Evaluation of public cancer datasets and signatures identifies TP53 mutant signatures with robust prognostic and predictive value

Abstract
Systematic analysis of cancer gene-expression patterns using high-throughput transcriptional profiling technologies has led to the discovery and publication of hundreds of gene-expression signatures. However, few public signature values have been cross-validated over multiple studies for the prediction of cancer prognosis and chemosensitivity in the neoadjuvant setting. To analyze the prognostic and predictive values of publicly available signatures, we have implemented a systematic method for high-throughput and efficient validation of a large number of datasets and gene-expression signatures.

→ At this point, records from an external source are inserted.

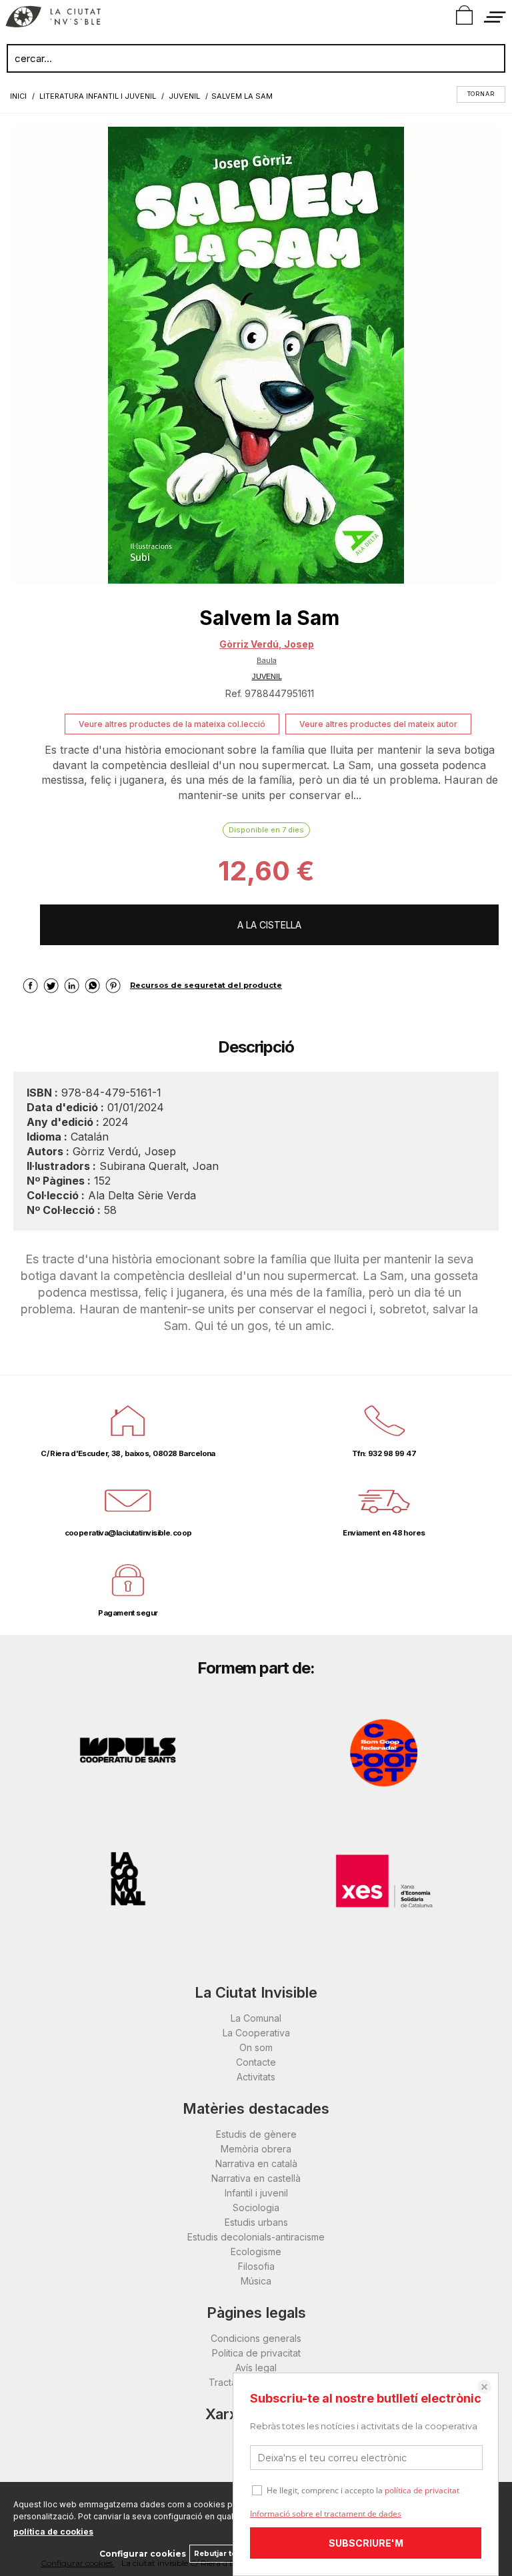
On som (256, 2047)
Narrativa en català (256, 2163)
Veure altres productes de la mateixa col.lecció (172, 724)
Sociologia (256, 2207)
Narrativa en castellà (256, 2178)
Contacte (256, 2062)
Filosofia (256, 2266)
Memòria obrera (256, 2148)
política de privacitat (422, 2490)
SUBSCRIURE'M (366, 2543)
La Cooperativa (256, 2032)
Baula (267, 660)
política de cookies (53, 2532)
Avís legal (256, 2367)
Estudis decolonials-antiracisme (256, 2236)
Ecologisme (256, 2251)
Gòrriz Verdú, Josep (266, 644)
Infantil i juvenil (256, 2192)
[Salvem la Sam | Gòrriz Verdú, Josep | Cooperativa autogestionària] (256, 355)
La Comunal (256, 2018)
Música (256, 2281)
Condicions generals (256, 2338)
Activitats (256, 2076)
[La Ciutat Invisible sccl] (53, 18)
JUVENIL (267, 676)
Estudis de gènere (256, 2134)
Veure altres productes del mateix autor (378, 724)
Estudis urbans (256, 2222)
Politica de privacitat (256, 2353)
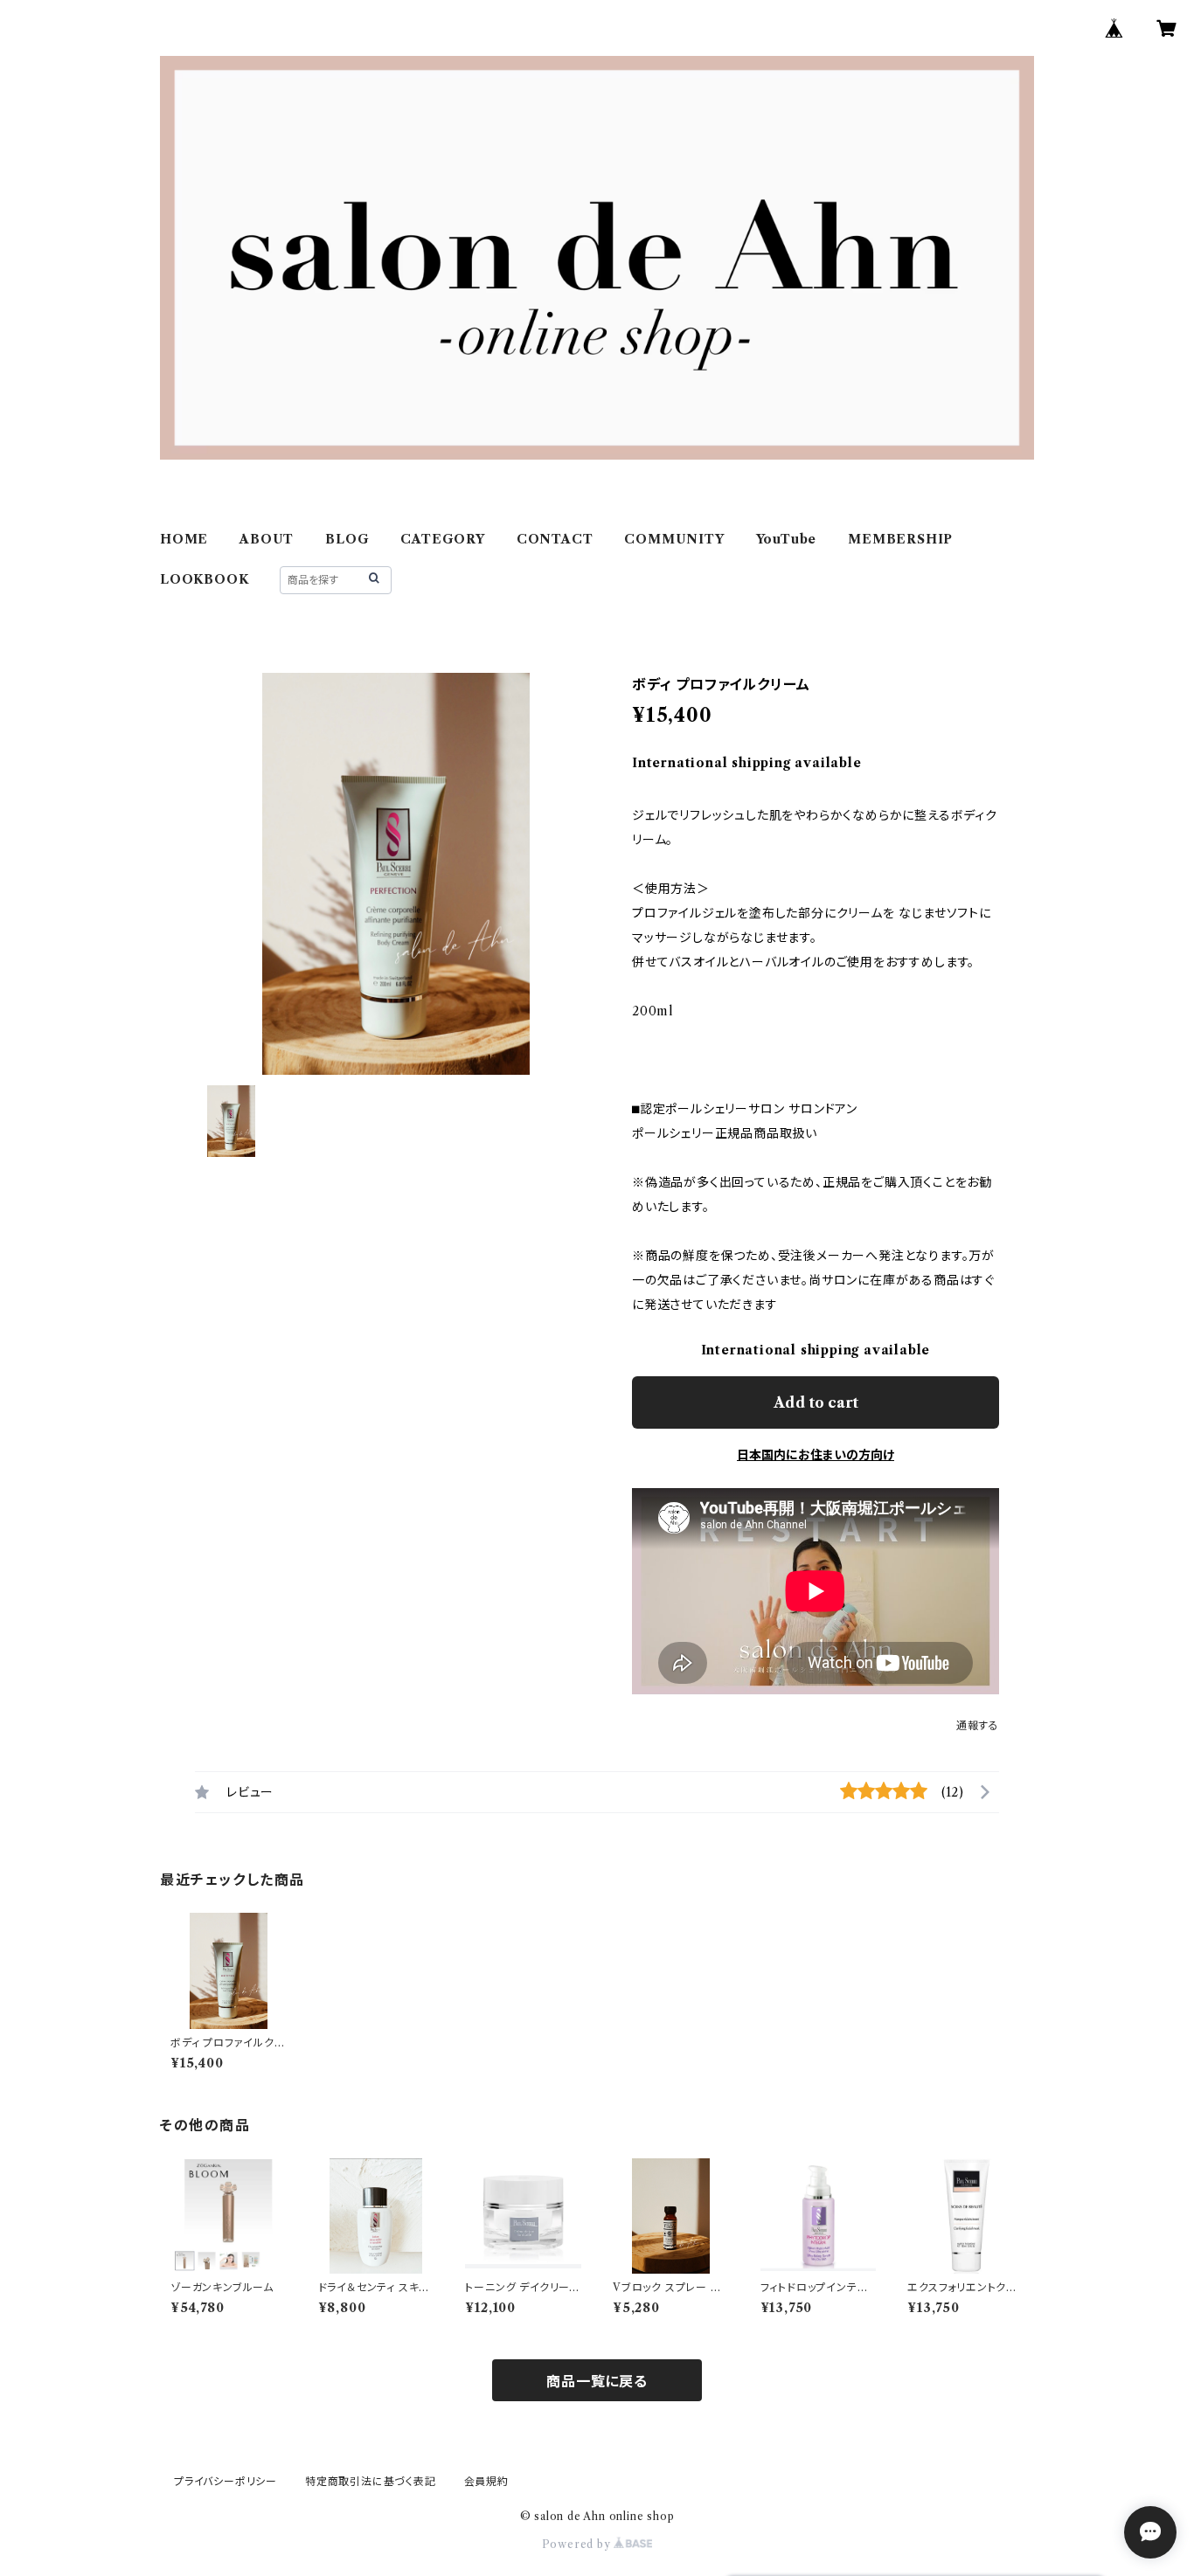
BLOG (347, 539)
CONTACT (555, 539)
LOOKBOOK (204, 579)
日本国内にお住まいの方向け (815, 1455)
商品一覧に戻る (597, 2381)
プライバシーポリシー (225, 2481)
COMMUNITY (674, 539)
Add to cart (816, 1402)
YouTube (786, 539)
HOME (184, 539)
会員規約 (486, 2481)
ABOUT (266, 539)
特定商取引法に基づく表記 (370, 2481)
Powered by (578, 2544)
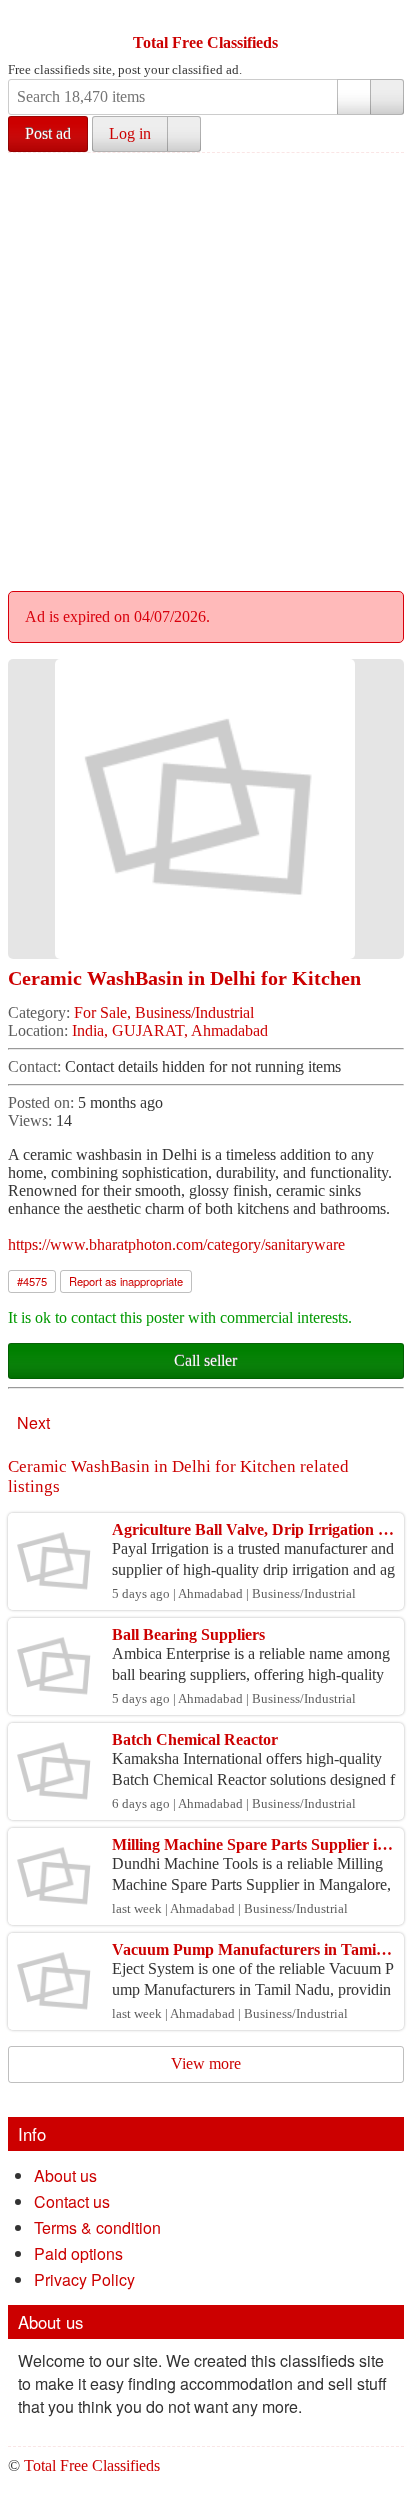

Using this method, we performed a meta-analysis including 351 publicly available signatures, 37,000 random signatures, and 31 breast cancer datasets. Survival analyses and pathologic responses were used to assess prediction of prognosis, chemoresponsiveness, and chemo-drug sensitivity. Among 31 breast cancer datasets and 351 public signatures, we identified 22 validation datasets, two robust prognostic signatures (BRmet50 and PMID18271932Sig33) in breast cancer and one signature (PMID20813035Sig137) specific for prognosis prediction in patients with ER-negative tumors. The 22 validation datasets demonstrated enhanced ability to distinguish cancer gene profiles from random gene profiles. Both prognostic signatures are composed of genes associated with TP53 mutations and were able to stratify the good and poor prognostic groups successfully in 82%and 68% of the 22 validation datasets, respectively. We then assessed the abilities of the two signatures to predict treatment responses of breast cancer patients treated with commonly used chemotherapeutic regimens. Both BRmet50 and PMID18271932Sig33 retrospectively identified those patients with an insensitive response to neoadjuvant chemotherapy (mean positive predictive values 85%-88%). Among those patients predicted to be treatment sensitive, distant relapse-free survival (DRFS) was improved (negative predictive values 87%-88%). BRmet50 was further shown to prospectively predict taxane-anthracycline sensitivity in patients with HER2-negative (HER2-) breast cancer. We have developed and applied a high-throughput screening method for public cancer signature validation. Using this method, we identified appropriate datasets for cross-validation and two robust signatures that differentiate TP53 mutation status and have prognostic and predictive value for breast cancer patients.